19. All Pay broadcast channels unlinked from abroad should be licensed like any other service provider so as to bring them in the Indian regulatory fold. 

20. Cross Media Restrictions should be imposed, for example a broadcaster's stake should be restricted in cable or DTH or any other mode of delivery.

21. Today DTH services are not under the realm of service tax or entertainment tax. This must be done to create a level-playing field. Since cable TV is a Small Scale Service & Business Enterprise, it should be adequately protected from competing services like DTH, broadband delivery etc. In fact, the last mile of all broadband services should be the responsibility of cable service providers.

22. Cable TV as an industry has been created with private investment of individuals with no support or subsidy from the Government. The Government of India has declared it a Small Scale service & Business Enterprise but still no help has been provided by any Government Agency. All other industries which have been declared small scale are protected from competition by big industries and given benefits/barriers in form of tax holidays, subsidies etc. Some protection has to be given to the Indian Cable TV industry.

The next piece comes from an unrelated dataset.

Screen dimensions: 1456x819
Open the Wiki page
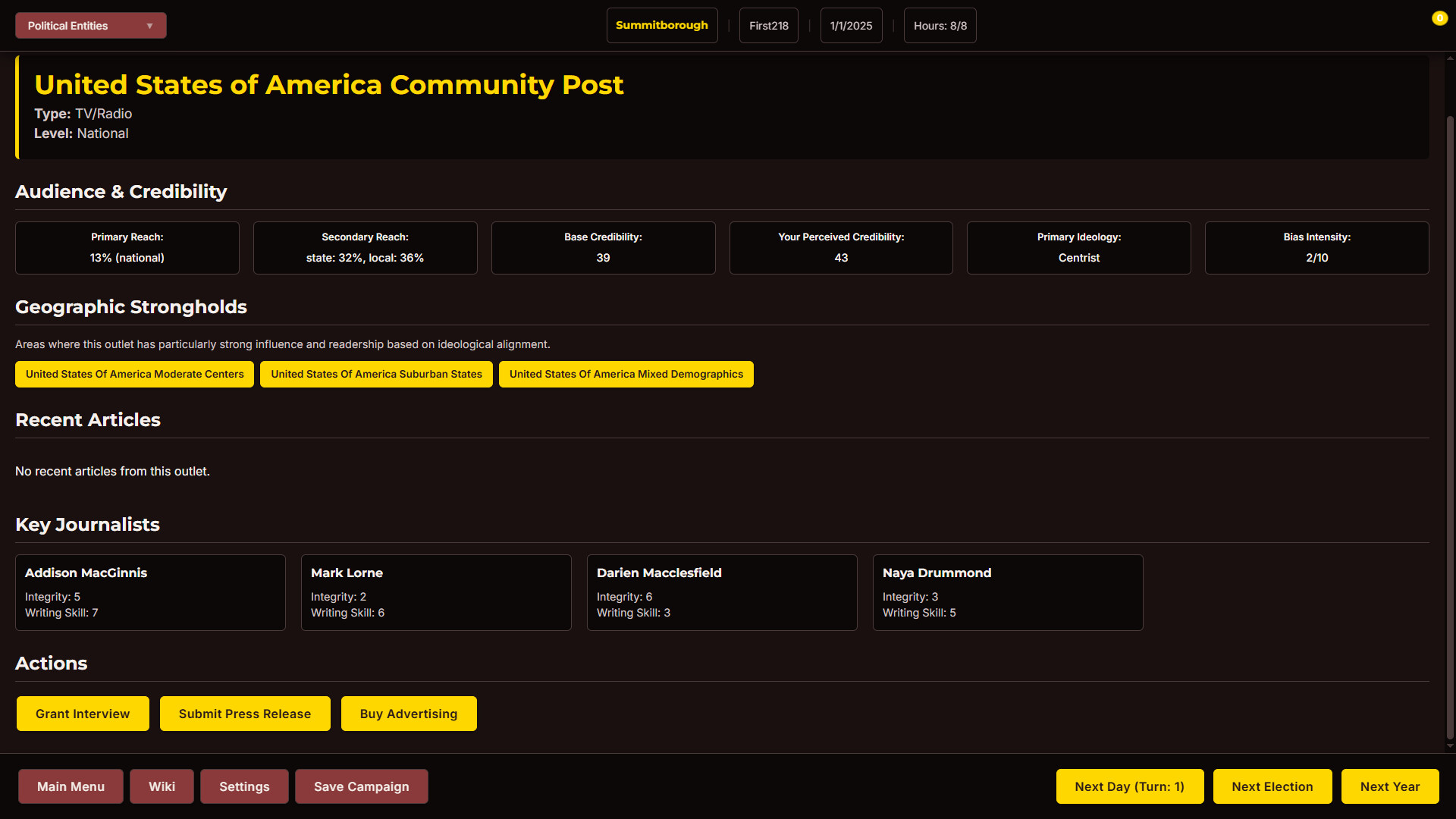pos(162,786)

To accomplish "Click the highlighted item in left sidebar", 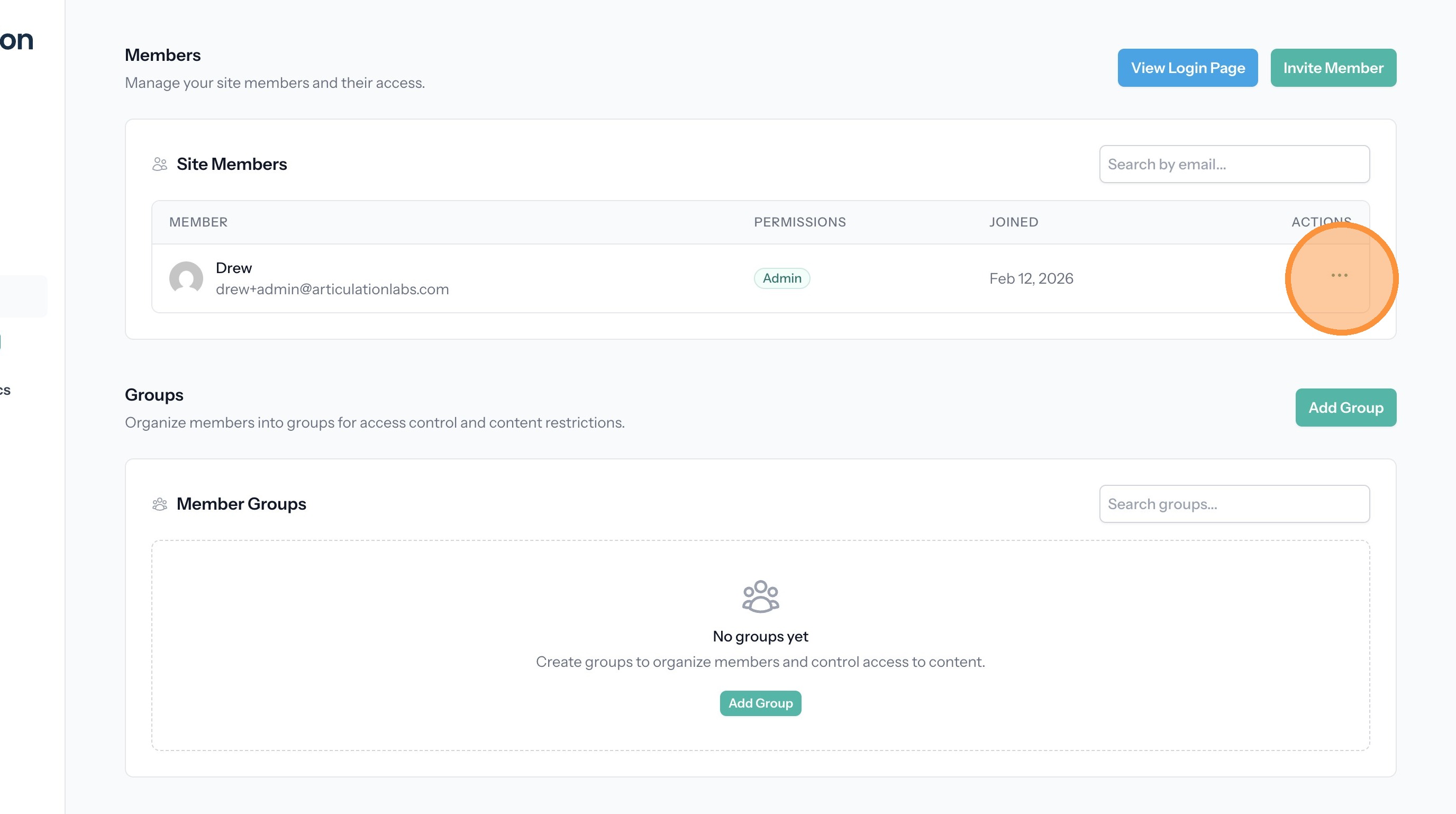I will (23, 296).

23. The above is a brief response to the consultation note and some pertinent suggestions for the consideration of TRAI. We strongly feel that the time has come when the regulations in the broadcast and cable industry urgently needs to be defined, and CAS must be implemented or the pricing for the pay TV channels must be regulated/ fixed and also regulations regarding norms for advertisements on pay TV channels be defined and the same are in the interest of all the parties concerned and above all in the interest of the Indian consumers at large.

24. At this stage, where there are almost no regulations in the cable industry and when DTH has been launched, we feel a beginning has been made to regulate the industry. Empowering of the Hon'ble Telecom Regulatory Authority of India to regulate the cable industry is a welcome and long awaited step.